Fear of a downgrade in France's score

In the ranks of the opposition, this contradiction raises fears of an announcement impact meant to reassure the score businesses, which should consider France's debt within the spring. A deterioration could be a nasty sign, just a few months earlier than the European elections. “It’s a big charade, the government has played dangerously with the forecasts from the start,” denounces Senator LR Jean-François Husson, funds rapporteur. As a reminder, French debt amounted to 111.7% of GDP within the third quarter of 2023, or greater than 3,000 billion euros. The authorities had set itself the target of decreasing the general public deficit to -4.9% of GDP in 2023. A trajectory which can most likely be tough to realize, the Minister of Public Accounts admitted on France Inter.

“I don't think the amount of savings is ten billion euros net. Ten is a very round number which allows for communication, but that is not necessarily what they are aiming for in practice,” estimates economist François Ecalle, who’s as an alternative relying on 4 to 5 billion euros. saved ultimately. But for the previous advisor to the Court of Auditors, these few billions might show adequate.

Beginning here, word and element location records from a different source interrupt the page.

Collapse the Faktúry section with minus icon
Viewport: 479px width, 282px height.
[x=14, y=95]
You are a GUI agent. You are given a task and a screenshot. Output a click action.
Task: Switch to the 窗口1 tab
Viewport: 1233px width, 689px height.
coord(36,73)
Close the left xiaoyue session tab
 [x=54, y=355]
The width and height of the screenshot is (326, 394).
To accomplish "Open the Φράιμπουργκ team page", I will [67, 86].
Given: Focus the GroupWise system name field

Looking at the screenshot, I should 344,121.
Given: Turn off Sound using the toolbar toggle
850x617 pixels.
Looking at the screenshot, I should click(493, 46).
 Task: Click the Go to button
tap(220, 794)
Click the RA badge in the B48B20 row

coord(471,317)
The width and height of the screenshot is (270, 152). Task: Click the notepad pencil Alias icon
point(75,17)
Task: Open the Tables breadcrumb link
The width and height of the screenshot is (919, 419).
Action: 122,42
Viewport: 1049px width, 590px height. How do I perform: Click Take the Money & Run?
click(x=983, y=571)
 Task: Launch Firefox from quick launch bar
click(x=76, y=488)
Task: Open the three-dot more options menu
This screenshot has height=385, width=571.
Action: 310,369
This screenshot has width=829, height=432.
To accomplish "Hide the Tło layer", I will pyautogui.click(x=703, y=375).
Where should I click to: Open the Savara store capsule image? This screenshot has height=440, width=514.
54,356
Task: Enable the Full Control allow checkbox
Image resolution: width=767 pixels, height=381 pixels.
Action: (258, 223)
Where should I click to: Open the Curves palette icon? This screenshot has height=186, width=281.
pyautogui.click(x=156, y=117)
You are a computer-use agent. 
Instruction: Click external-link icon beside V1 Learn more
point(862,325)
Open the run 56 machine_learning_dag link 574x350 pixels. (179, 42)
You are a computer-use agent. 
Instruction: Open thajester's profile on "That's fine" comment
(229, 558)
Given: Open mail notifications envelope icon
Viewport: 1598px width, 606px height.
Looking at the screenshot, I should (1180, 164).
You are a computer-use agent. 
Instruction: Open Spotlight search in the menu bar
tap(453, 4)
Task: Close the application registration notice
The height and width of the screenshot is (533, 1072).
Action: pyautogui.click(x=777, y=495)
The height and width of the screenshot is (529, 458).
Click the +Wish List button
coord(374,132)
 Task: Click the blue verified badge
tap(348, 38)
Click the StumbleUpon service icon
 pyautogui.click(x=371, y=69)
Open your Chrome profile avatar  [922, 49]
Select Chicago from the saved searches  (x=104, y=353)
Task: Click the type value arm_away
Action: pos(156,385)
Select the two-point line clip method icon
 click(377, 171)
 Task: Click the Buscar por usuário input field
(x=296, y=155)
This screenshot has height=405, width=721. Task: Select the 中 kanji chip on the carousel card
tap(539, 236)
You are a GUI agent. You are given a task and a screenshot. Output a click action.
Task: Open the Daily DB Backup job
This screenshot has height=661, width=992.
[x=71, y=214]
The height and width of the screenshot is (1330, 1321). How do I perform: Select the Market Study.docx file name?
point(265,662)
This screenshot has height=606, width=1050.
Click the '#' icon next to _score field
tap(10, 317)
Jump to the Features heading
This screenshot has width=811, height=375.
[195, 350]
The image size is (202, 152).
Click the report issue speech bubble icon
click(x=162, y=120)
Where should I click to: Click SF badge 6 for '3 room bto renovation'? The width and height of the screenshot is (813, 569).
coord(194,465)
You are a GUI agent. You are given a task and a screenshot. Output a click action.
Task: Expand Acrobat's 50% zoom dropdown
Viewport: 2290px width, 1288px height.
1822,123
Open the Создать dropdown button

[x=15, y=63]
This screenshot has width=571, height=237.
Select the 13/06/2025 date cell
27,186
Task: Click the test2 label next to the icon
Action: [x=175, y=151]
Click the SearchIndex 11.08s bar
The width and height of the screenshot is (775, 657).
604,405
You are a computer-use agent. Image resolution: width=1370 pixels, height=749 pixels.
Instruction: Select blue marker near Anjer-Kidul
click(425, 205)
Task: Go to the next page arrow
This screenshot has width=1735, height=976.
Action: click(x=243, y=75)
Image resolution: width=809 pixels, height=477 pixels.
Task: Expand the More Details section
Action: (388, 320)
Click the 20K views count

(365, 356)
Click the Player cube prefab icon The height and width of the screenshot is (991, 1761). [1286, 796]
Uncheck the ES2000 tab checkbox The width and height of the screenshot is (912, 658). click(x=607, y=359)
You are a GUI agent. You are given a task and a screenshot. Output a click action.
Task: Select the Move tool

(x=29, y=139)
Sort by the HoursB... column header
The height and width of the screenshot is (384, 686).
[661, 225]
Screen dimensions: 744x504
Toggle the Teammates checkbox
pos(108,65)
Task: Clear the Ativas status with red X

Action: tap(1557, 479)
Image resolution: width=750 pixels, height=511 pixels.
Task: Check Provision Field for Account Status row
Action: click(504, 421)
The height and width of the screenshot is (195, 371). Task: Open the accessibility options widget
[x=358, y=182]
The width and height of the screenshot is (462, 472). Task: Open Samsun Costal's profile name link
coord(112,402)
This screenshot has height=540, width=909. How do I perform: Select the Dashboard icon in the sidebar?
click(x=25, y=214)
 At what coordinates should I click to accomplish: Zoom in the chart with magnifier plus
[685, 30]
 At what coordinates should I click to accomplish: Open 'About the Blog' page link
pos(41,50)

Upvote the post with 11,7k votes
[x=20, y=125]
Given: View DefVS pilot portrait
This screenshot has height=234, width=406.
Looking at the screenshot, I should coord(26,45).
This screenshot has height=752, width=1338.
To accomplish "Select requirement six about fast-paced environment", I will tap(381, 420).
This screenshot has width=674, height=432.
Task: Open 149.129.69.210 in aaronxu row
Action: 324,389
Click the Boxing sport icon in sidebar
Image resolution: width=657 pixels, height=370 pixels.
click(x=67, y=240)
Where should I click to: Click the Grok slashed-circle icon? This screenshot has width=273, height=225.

“I don't believe it is necessary to do more, the deficit will be higher, but, in the current situation, this is not the time to tighten the budget too much. Especially since in view of the new European budgetary rules, it is much less important to have a higher deficit if it is due to the economic situation,” judges the president of Fipeco. A place that Marc Touati doesn’t share: “I am worried. The problem in France is not just a matter of saving ten billion, it is an entire operation that must be reviewed. And I don’t see any political will to reduce public spending,” he warns.

The authorities, which promised to not enhance taxes and doesn’t want to reduce an excessive amount of on public spending for worry of triggering a social disaster, finds itself in an deadlock. Bruno Le Maire, nonetheless, left himself a method out by elevating the potential of passing an amending finance legislation this summer time – as soon as the political deadlines have ended – if the state of affairs has not improved. But for Marc Touati, it’s nonetheless not sufficient. “We should completely reform public finances,” he argues.